▶ [Problem requirements] From the clinical trial text below, copy the part that begins with the words "The trial is" and ends with the words "and radiation treatments.".
Supplied text Block Start
Adverse event (AE) monitoring and reporting is a routine part of every clinical trial. CTCAE v5.0 will be utilized to grade any potential adverse events in relation to the trial at specified time points and any unscheduled time points while patient is on the study. All adverse events will be recorded on a subject specific AE log which will be maintained by the research staff and kept in the subject’s research chart. All AEs and SAEs occurring on this study will be reported to the Institutional review board (IRB) of Weil Cornell Medicine according to the IRB policy and as outlined in the current approved study protocol. All SAEs and AEs reported during this study will be followed until resolution or until the investigator confirms that the AE/SAE has stabilized, and no more follow-up is required.

REDCap will be used to collect and maintain all data related to the study including details of treatment, toxicity, efficacy, and AE data for all enrolled subjects as outlined in the trial protocol and per WCM IRB approved protocols. Security measures to protect patient data include firewall technology, database level security with minimum necessary privileges is routinely employed. Data is backed up periodically per institutional standard operating procedures and is stored for at least 5 years following the termination of the study. The Weil Cornell Medicine Data Safety Monitoring board serves as the central monitoring body and operates in concordance with the guidelines in the 2001 National Cancer Institute-approved data and safety monitoring plan for Weill Cornell Medicine Meyer Cancer Center. Additional information regarding data management and safety monitoring can be obtained online via WCM IRB website.

For the phase II portion of the trial, it is assumed that the historical control value for the. proportion of patients who are cancer free at 1-year follow-up is 0.80 for the standard of care comparison.

The trial is designed to detect an increase in the proportion of patients who are csPCa free at 1-year follow-up to 0.95 (increase of 0.15). An exact binomial test with a 10% one-sided significance level will have 94.3% power to detect the difference between the null hypothesis proportion of 0.8 and the alternative proportion of 0.95 when the sample size is 42. All subjects who received any protocol treatment will be included in the evaluation of adverse events from the time of their first treatment with RTIRE. All subjects included in the study will be assessed for treatment efficacy if they have received any protocol IRE and radiation treatments.

The primary analysis for the Phase 2 portion will include the patients that were part of the feasibility evaluation (N = 10), the patients who were part of the safety run-in for the 2 fraction RT schedule (N = 10), and the additional patients who were accrued after the run-in phase (N = 22) for a total of N = 42. The analysis will use a one-sided exact binomial test to determine if the observed proportion of patients who are cancer free at the one-year follow-up is greater than 0.80. In addition, the proportion of patients who are cancer free at the one-year follow-up will be estimated with a binomial point estimate and 80% binomial confidence interval. We will also generate and report the 95% confidence interval since this is more familiar to the research community.
Supplied text Block End
Recorded data Block Start
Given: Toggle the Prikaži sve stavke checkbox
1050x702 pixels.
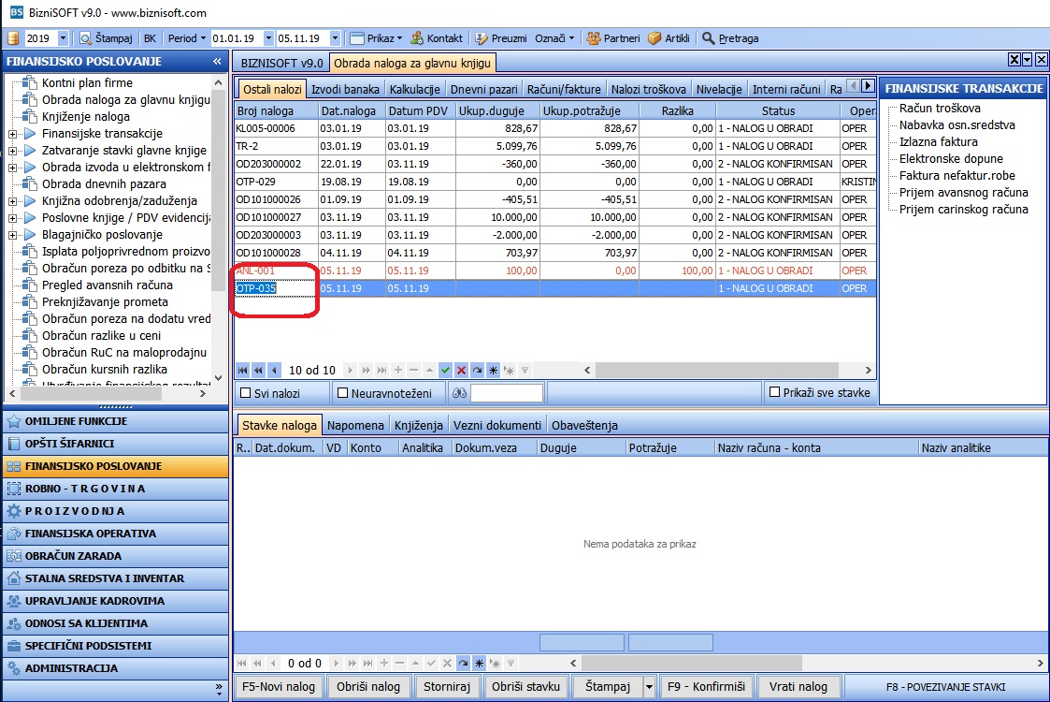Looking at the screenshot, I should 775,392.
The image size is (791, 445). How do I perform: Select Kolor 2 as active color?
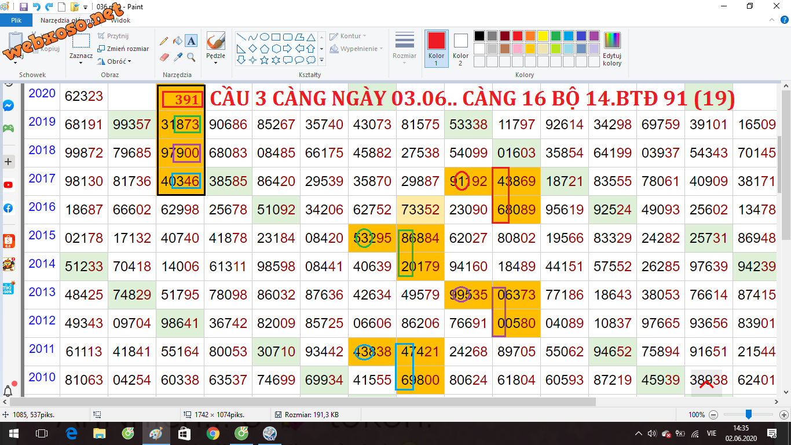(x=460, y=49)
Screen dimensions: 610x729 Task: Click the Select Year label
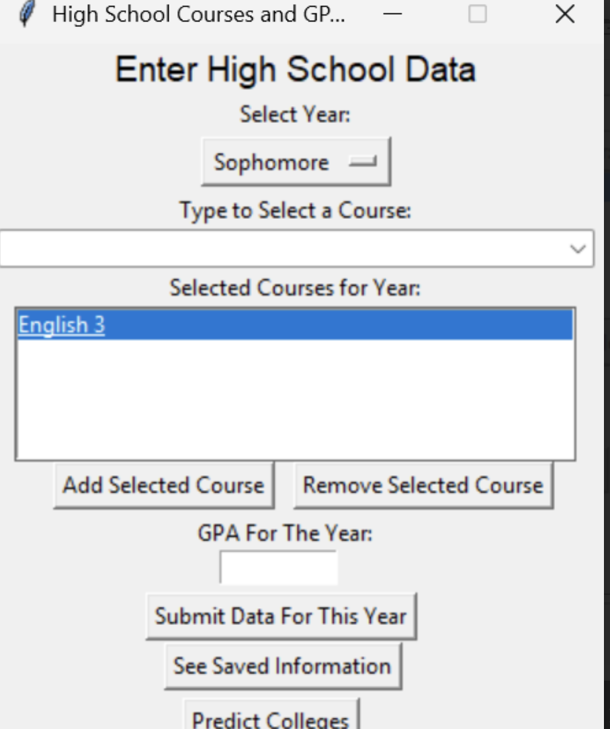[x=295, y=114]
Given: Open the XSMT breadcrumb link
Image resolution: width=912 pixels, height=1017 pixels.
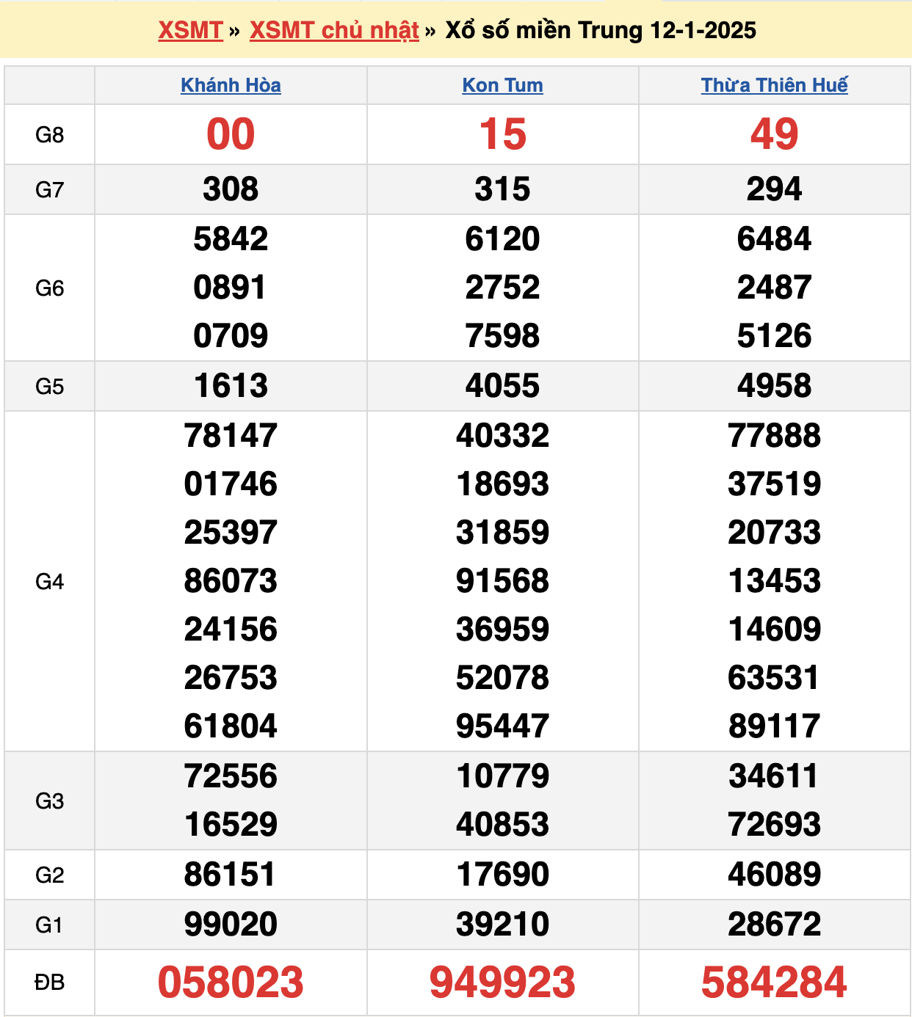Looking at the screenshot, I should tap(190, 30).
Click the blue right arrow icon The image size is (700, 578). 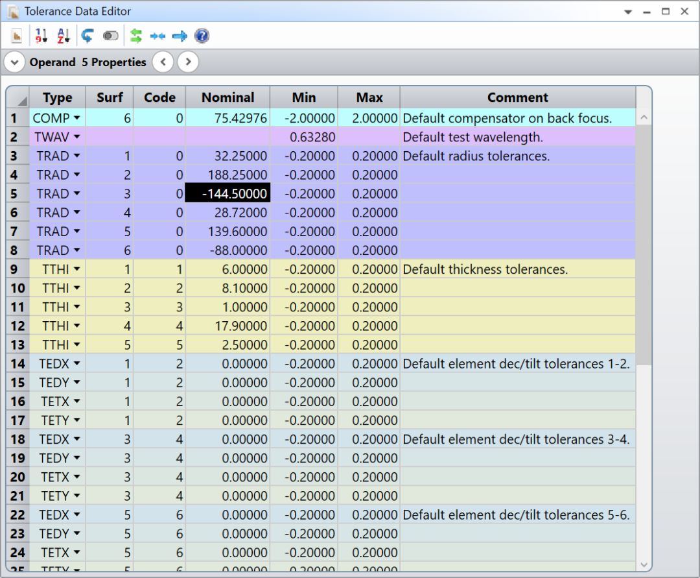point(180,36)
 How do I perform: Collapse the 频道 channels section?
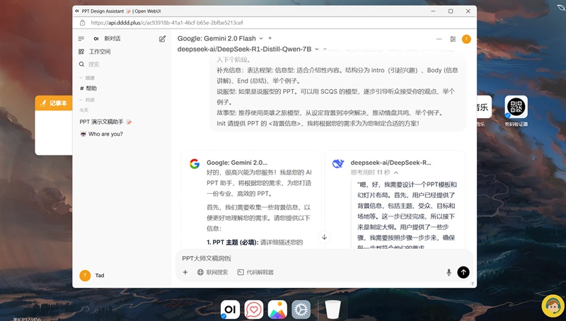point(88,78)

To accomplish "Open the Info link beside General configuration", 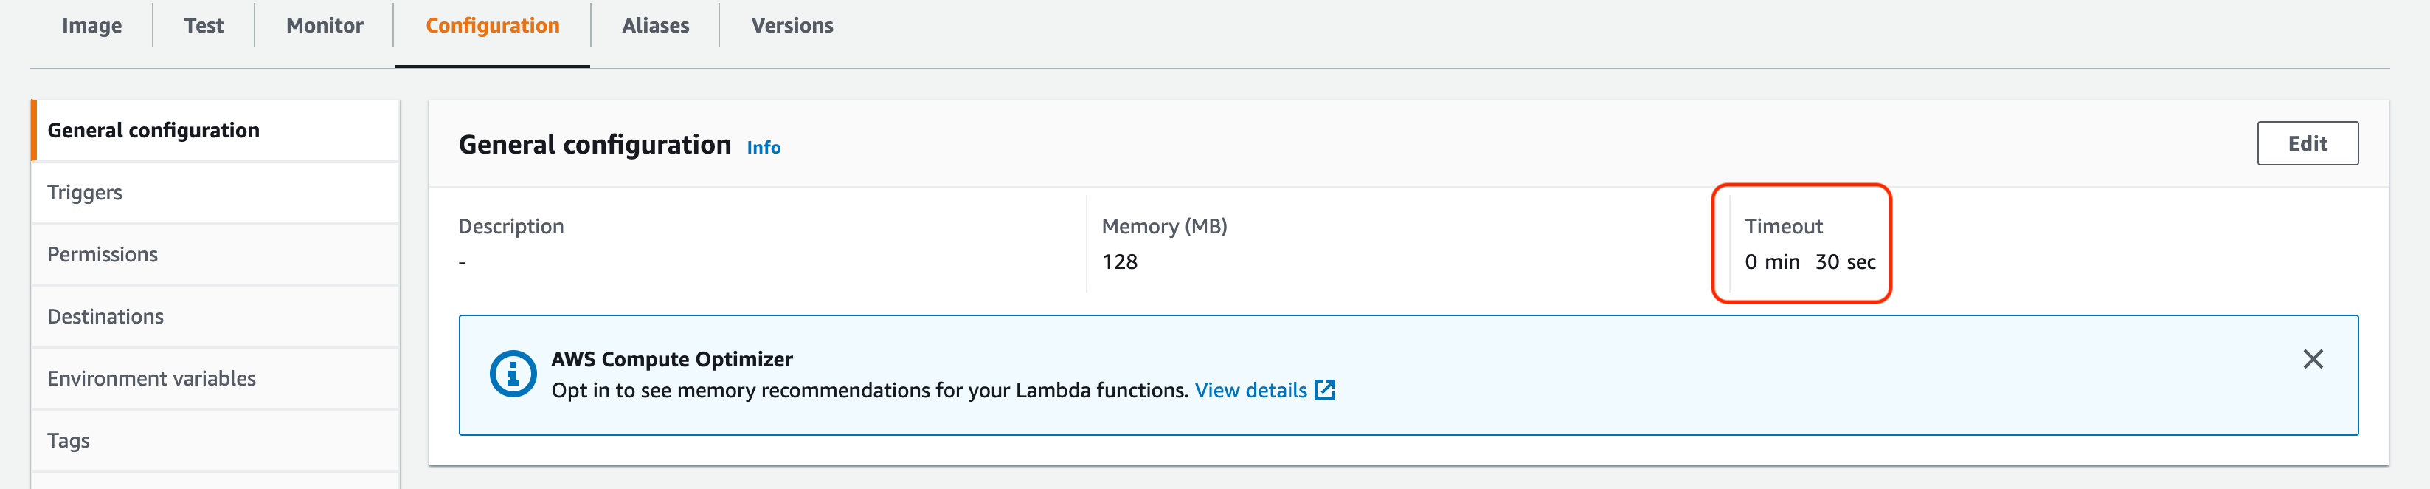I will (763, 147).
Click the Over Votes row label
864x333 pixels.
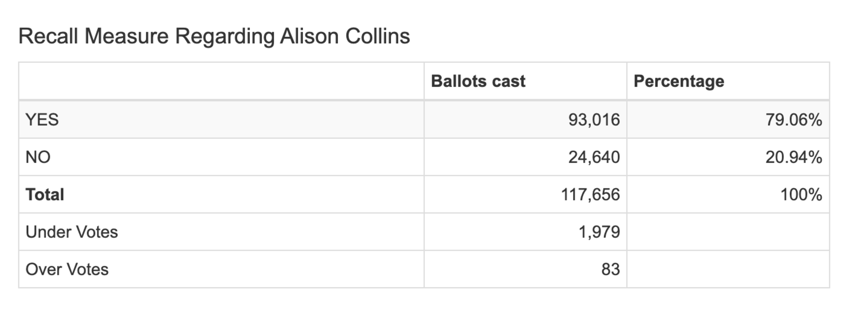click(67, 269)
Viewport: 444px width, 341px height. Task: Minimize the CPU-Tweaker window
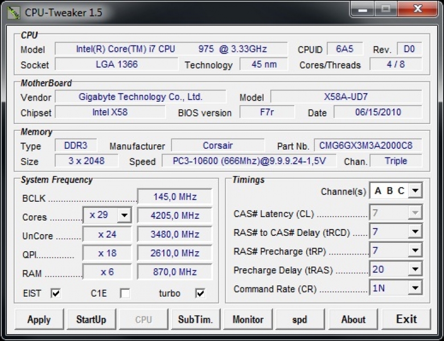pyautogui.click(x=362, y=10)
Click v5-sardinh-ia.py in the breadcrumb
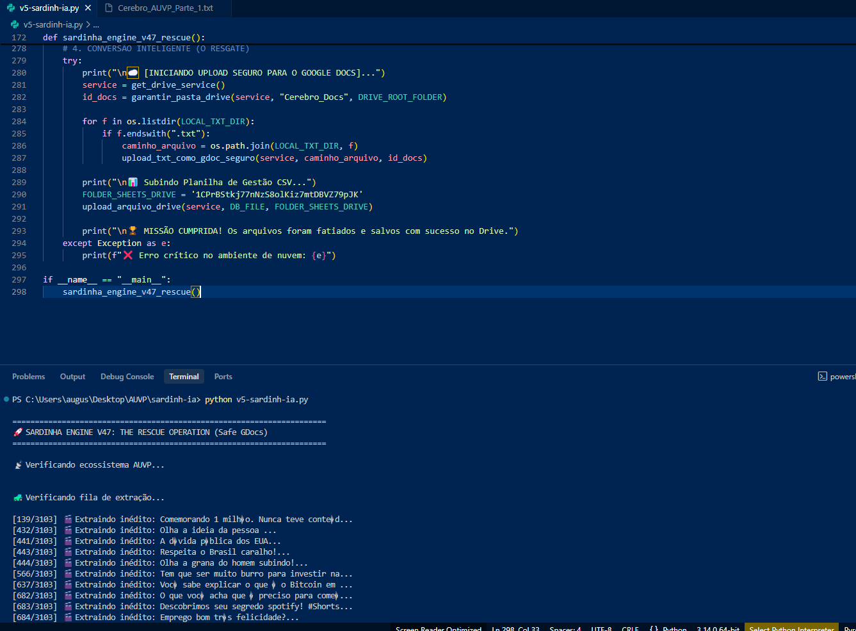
Recorded data Block End
▶ [Response to this exercise]
The trial is designed to detect an increase in the proportion of patients who are csPCa free at 1-year follow-up to 0.95 (increase of 0.15). An exact binomial test with a 10% one-sided significance level will have 94.3% power to detect the difference between the null hypothesis proportion of 0.8 and the alternative proportion of 0.95 when the sample size is 42. All subjects who received any protocol treatment will be included in the evaluation of adverse events from the time of their first treatment with RTIRE. All subjects included in the study will be assessed for treatment efficacy if they have received any protocol IRE and radiation treatments.